If you read my last blog — which I’m SURE everyone did — you know that I’m leaving the Daily Globe and Worthington.
(Just in case you missed it, I’ll be nice. Here’s a link: sportshack.areavoices.com/2016/04/07/the-unintended-consequence-of-happiness/)
During the past couple of weeks, I’ve slowly but surely been packing, getting ready for the big move back to Kansas. I’ve spent my free time going through all of my things, assessing what can be packed up now, what I might need yet and what can probably be thrown out. I’ve gone through clothes and found that I have an alarming number of socks that don’t seem to have a mate. (Seriously, is sock hoarding a thing?)
Each day, as more belongings are moved from their rightful place into a box or plastic bin, my house seems to get emptier. It’s to the point now where basically all that remains is large furniture and a few basic essentials; the coffee pot, microwave, tea kettle — things that must stay until minutes before I pull out of the driveway.
I’ve never liked packing. (Really, does anyone?) But I’m remembering now why it bothers me so much. Seeing bare walls and emptiness where my stuff used to be seems to be what really drives in the reality of leaving for me. This will be my third move to somewhere far away in a little more than four years. Though I’m excited for what’s next, the leaving part never gets any easier.
This past weekend was my last in Worthington. It was fantastic. I was able to take a little half-day trip with one of my favorite people and explore places I’d been meaning to visit since landing in southwest Minnesota. I got a VERY unexpected surprise visit from two more great friends who have since moved away. I spent Saturday with friends and coworkers playing games and laughing uncontrollably.
My decision to leave was — as it always seems to be — difficult, to say the least. It’s because of times like this past weekend that’s the case. It was a reminder of the life and — much more importantly — the relationships I’ve built here.

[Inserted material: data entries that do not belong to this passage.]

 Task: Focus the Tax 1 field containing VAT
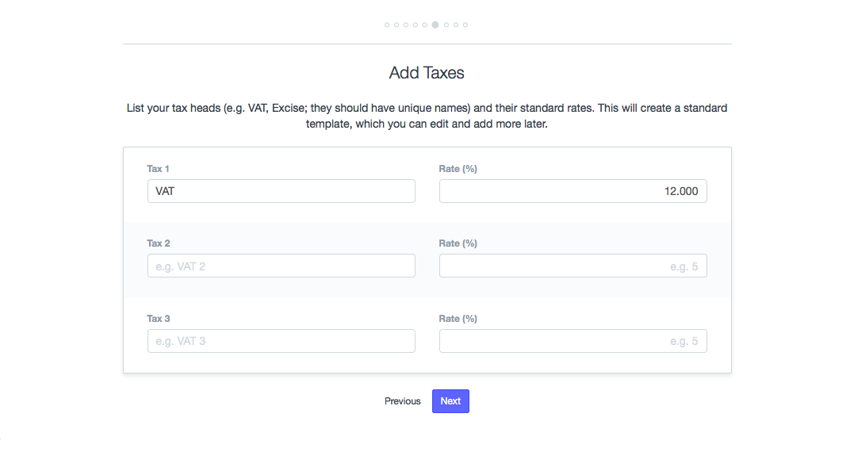pyautogui.click(x=281, y=191)
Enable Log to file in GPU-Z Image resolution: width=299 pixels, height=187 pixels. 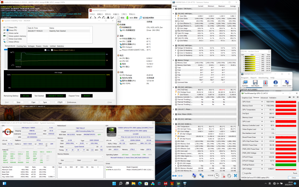click(243, 173)
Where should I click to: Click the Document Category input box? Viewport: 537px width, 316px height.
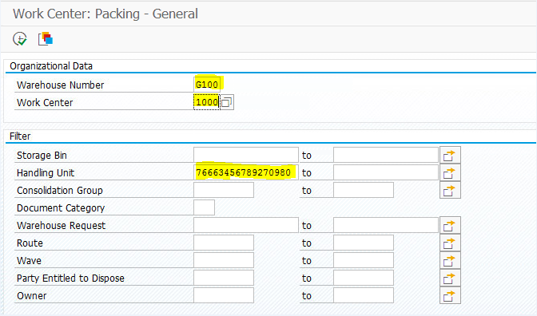pos(204,207)
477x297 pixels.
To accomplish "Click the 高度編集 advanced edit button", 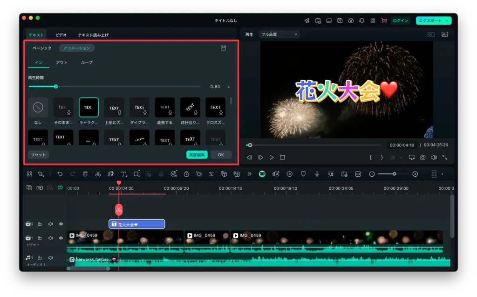I will 196,154.
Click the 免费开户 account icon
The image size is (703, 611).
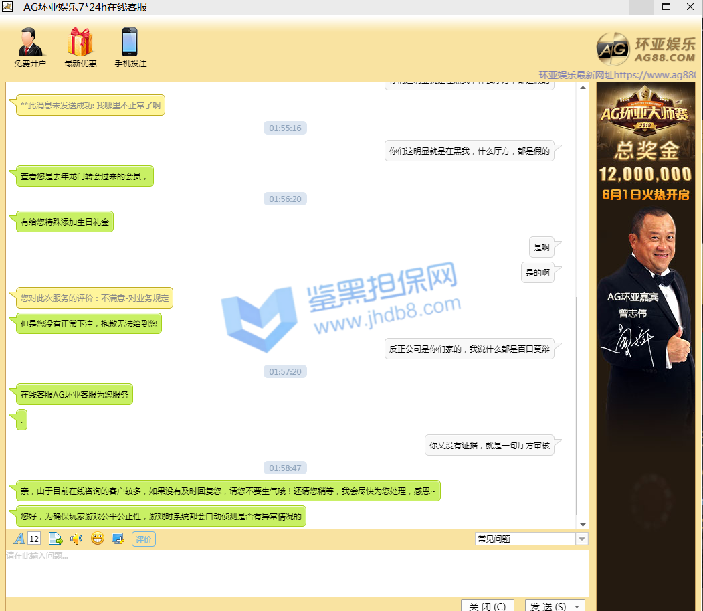30,43
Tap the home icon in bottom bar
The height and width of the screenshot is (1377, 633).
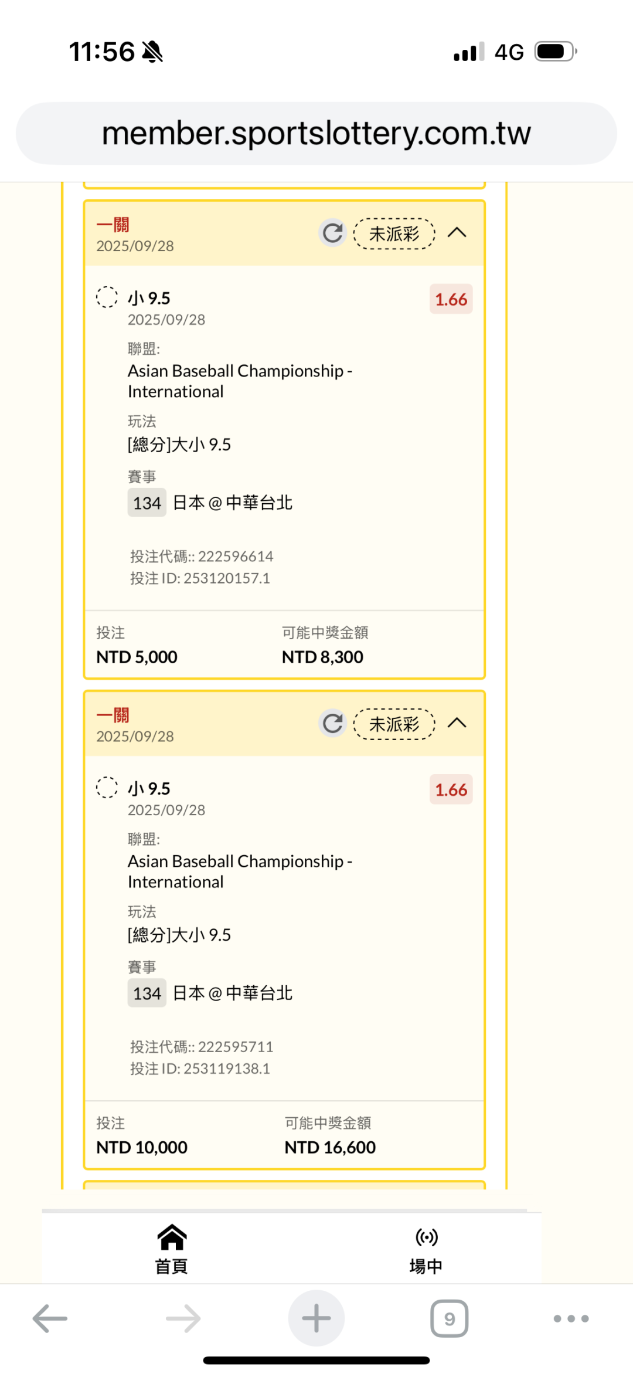coord(172,1237)
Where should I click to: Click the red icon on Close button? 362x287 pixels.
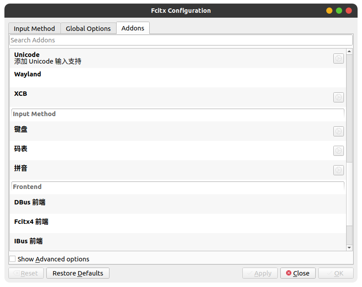point(289,273)
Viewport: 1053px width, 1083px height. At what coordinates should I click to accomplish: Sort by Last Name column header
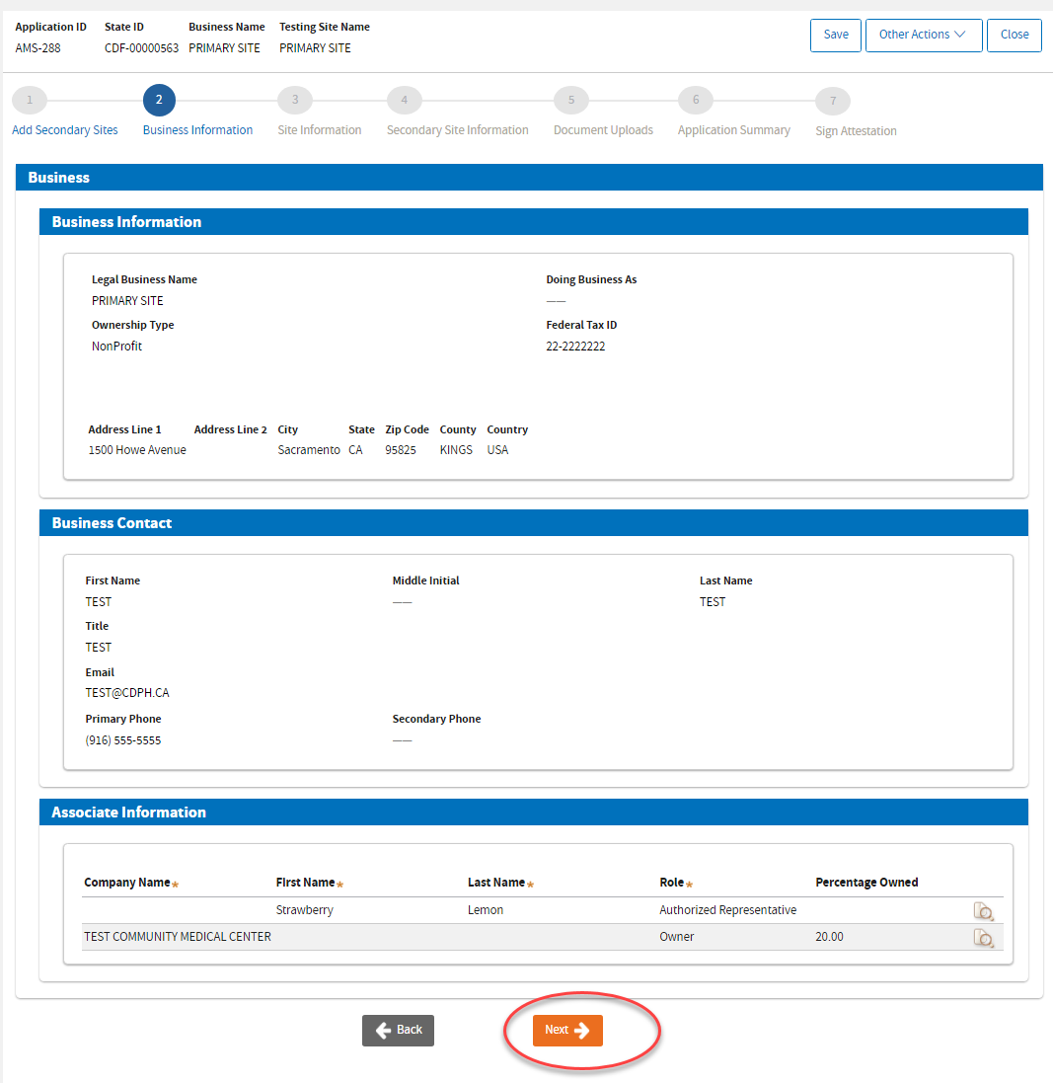[x=496, y=883]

For the past two years, this has been my home. Just as my stuff has filled up an empty house and made it mine, those relationships and the people who have helped make me feel so loved have filled up my life. Now, as my house gets emptier each day, I’m reminded of the voids that will be left when I’m unable to see those people every day.

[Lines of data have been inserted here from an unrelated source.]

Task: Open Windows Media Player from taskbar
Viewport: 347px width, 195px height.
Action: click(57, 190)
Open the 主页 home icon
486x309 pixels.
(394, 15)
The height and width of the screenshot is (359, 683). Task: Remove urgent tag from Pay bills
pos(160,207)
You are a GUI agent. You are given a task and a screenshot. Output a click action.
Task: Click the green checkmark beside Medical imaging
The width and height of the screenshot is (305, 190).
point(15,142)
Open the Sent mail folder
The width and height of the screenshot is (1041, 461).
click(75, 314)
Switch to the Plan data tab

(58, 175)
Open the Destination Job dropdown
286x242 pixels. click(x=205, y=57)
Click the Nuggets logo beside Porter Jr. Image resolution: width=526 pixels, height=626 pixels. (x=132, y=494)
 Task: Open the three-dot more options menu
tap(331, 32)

I’ve always been the type of person who values experiences a lot more than “stuff.” I’d much rather spend my money on a trip or seeing a ballgame or a concert than buying the latest gadget. Though my things are in boxes and bins right now, I know that when I arrive in Kansas I will unpack them and they’ll be there. Some of the people who fill my life will still be here, and that’s what makes leaving so hard.

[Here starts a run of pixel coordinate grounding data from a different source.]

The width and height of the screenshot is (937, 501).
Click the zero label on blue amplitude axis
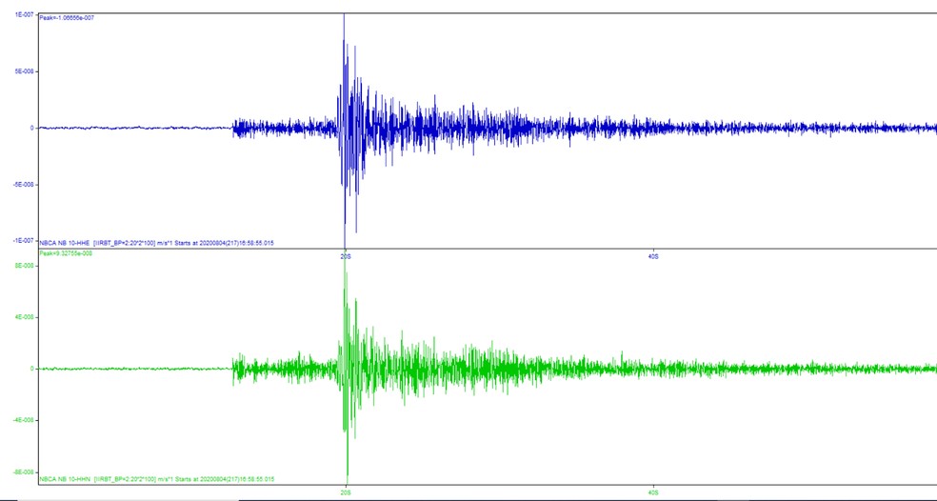click(x=31, y=128)

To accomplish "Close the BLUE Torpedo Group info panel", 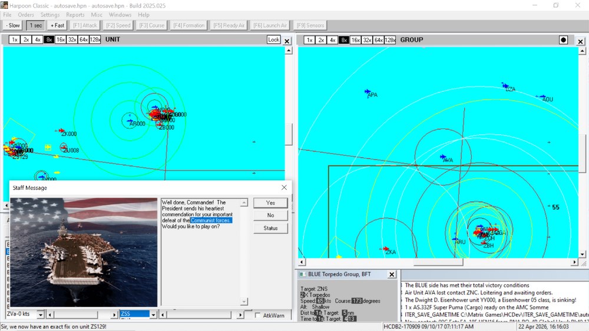I will 392,274.
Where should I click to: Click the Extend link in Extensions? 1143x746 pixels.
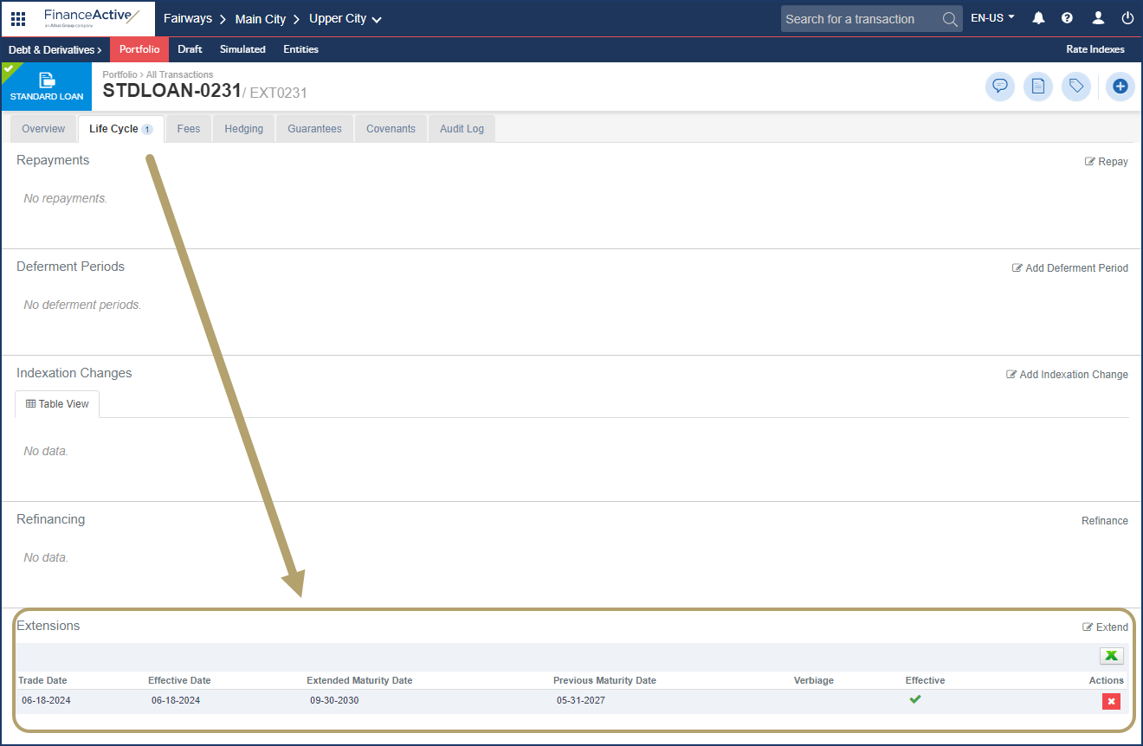click(x=1106, y=627)
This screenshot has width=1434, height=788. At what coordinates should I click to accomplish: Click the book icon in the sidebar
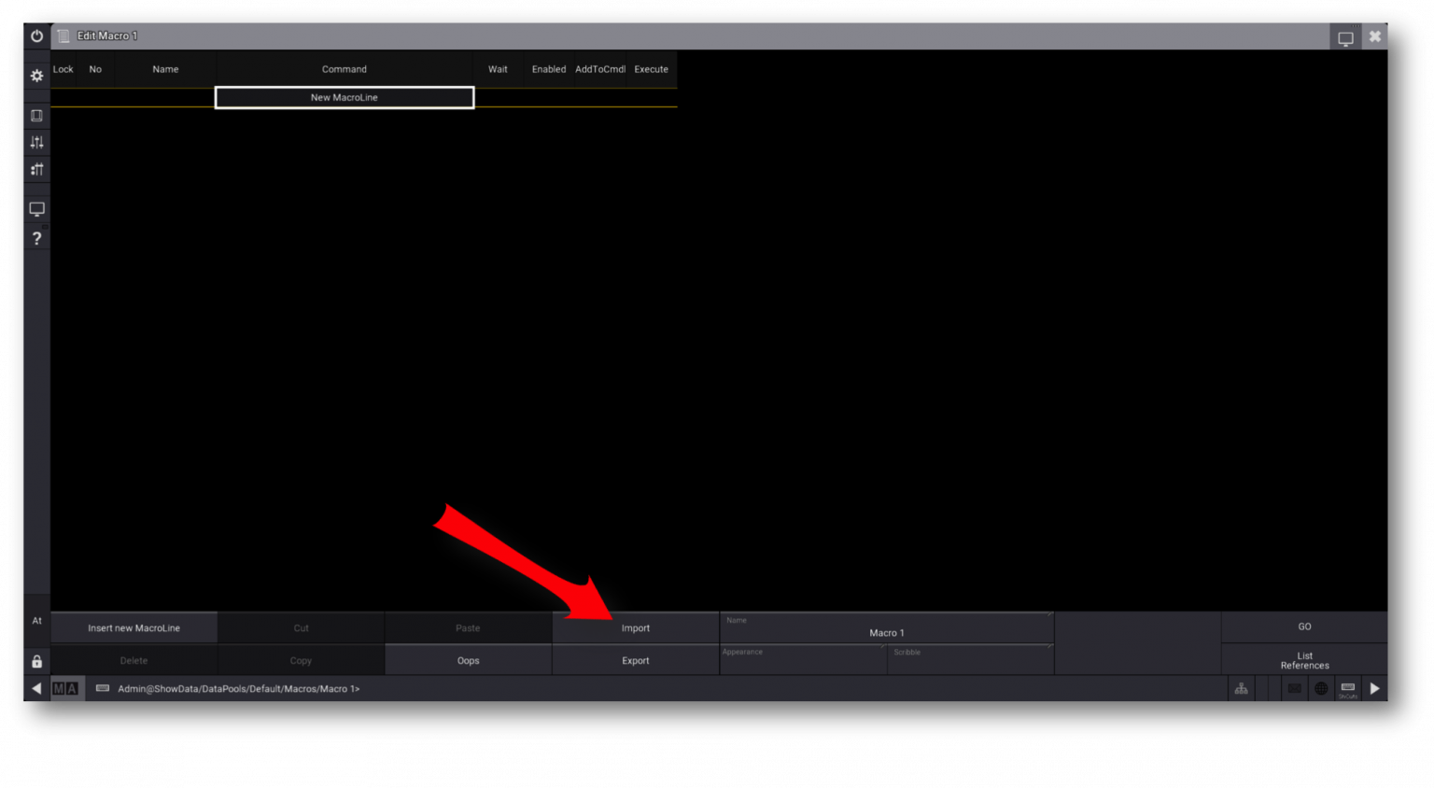click(x=36, y=116)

My life certainly won’t be completely void of relationships when I get to Emporia. I already have great friends there as well, and I’m really excited to spend more time with them. But that doesn’t make leaving the people I value here any less difficult.
Perhaps it’s a bit selfish, but not unlike socks, I think I tend to hoard relationships. I can’t have too many and, though I might be leaving, I refuse to throw them out.